Islamophobia on rise in Scotland: Inquiry Representational image (iStock)
MUSLIMS feel Islamophobia is on the rise in Scotland and it is more serious in Glasgow than in the rest of the country, according to a survey.
An inquiry by the Cross-Party Group on Tackling Islamophobia reveals that the abuse of Muslims is a “regular issue” in Scottish society.
It said the problem – predominantly experienced on the streets, restaurants and public transport – has also percolated into places of work and education.
Some 83 per cent of 447 Muslims surveyed said they experienced Islamophobia “directly” mainly in the form of verbal abuse. More than 80 per cent said their friends or family members endured the issue.
The findings also showed that 65 per cent of Glasgow residents reported having experienced verbal abuse, compared to 52 per cent of those living outside the city.
Many respondents said Islamophobia is perpetuated by “Scottish politicians” and it has filtered into local party politics; the inquiry found that this tends to “intensify before and during election campaigns”.
Scotland’s Labour leader Anas Sarwar, who heads the group of parliamentarians that organised the inquiry, said the results “should shame us all”.
“We pride ourselves on being a welcome and tolerant country, but it’s clear how much more work we have to do.
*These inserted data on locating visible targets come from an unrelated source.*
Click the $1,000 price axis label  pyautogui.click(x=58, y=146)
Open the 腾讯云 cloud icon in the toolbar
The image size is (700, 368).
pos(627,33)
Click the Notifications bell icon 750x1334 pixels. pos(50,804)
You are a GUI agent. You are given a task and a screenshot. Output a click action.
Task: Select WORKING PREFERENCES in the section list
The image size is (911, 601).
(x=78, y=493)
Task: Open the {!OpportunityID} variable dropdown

There are people in Scotland who feel scared to leave their homes for fear of verbal or physical attack, are withdrawing from public services with devastating knock-on consequences on their health and education and feel they are outsiders in their own country”, he told the BBC.
The inquiry report, authored by Peter Hopkins, recommended the government support initiatives to recruit more officers from within Scotland’s diverse communities, including Muslims, into the police force.
Ministers should also “fund restorative justice initiatives to work with offenders”, it said.
Among other recommendations, it said the government should provide funding for initiatives, organisations and agencies that challenge Islamophobia and racism in the country.
On tackling abuse at the workplace, it suggests the inclusion of representatives from diverse communities “where possible” on interview panels.